No había más luz en la habitación que la débil llama de la linterna, cuando se echó de panza bajo la cama.
La decepción fue instantánea. No era para menos, lo único que había en ese lugar era la caja de un juego de ajedrez que nunca había abierto, medias multicolores, y algún autito de chapa. Ningún fantasma, ni siquiera una desagradable serpiente, solo cosas normales.
Ya estaba saliendo, arrastrándose hacia atrás cuando la luz de su frente empezó a fallar, titilando un pálido amarillo sepia. Tenía las manos a los costados así que la golpeó un poco contra el elástico de la cama; pero se olvidó del tirante y se lo dio de lleno en el medio de la cabeza. Soltó la espada y comenzó a frotarse torpemente, por la incomoda posición. Cuando pudo alzar la vista en busca del arma, la moribunda luz dio vida a un par de puntos vidriosos, apenas visibles, pequeños. Delante de él los ojos del monstruo lo miraban fijo, inexpresivos, fríos. Era presa fácil, a oscuras e indefenso en un lugar que apenas conocía, la entrada era la única salida. Con desesperación se arrastró hasta sacar su cuerpo del techo de madera, se incorporó y corrió hasta la puerta. Antes de llegar, tropezó con una pila de frazadas, aunque esta caída le sirvió para encontrar la tecla de las lamparitas.

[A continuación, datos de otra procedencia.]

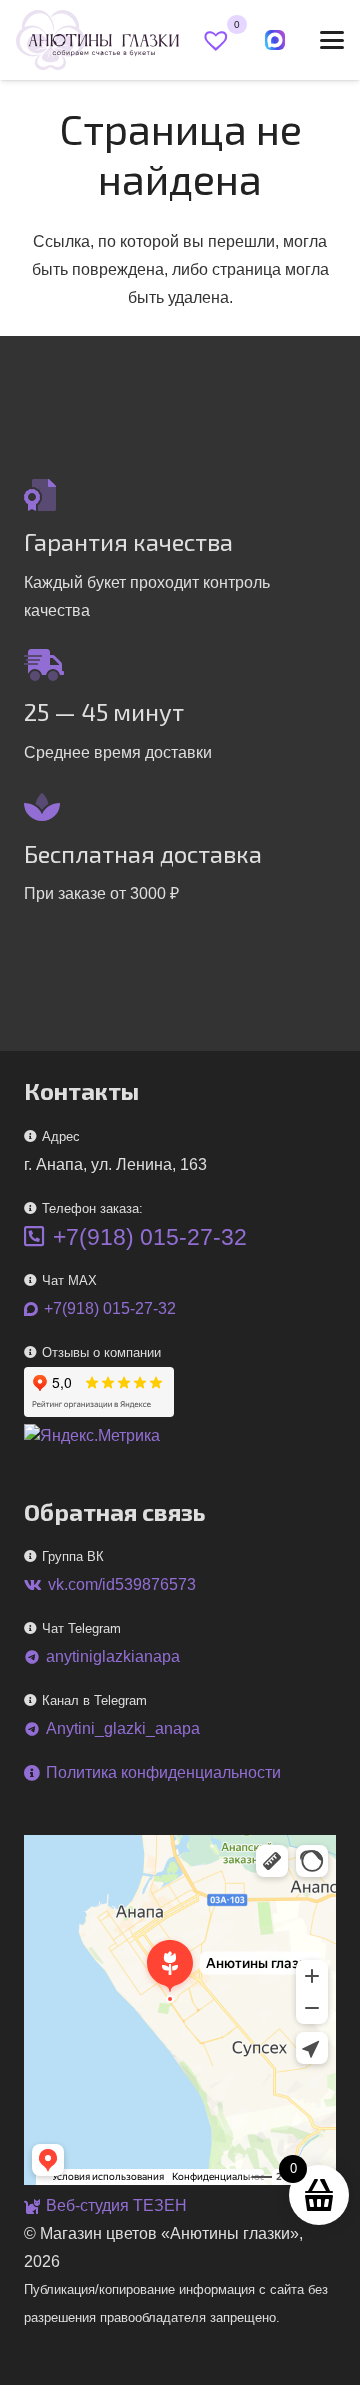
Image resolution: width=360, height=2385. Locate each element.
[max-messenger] (275, 40)
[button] (332, 40)
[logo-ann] (97, 40)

Ya con la luz pudo salir de la habitación, para luego correr por el pasillo llamando a la señora que dormía entre letras, escaleras abajo.

* * *

Bajo la cama perfectamente armada, por la magia que producía el reflejo del piso lustrado, se veía al dueño de los ojos brillantes. Con sus labios dibujados, un diminuto conejo de peluche sonreía, como si supiera.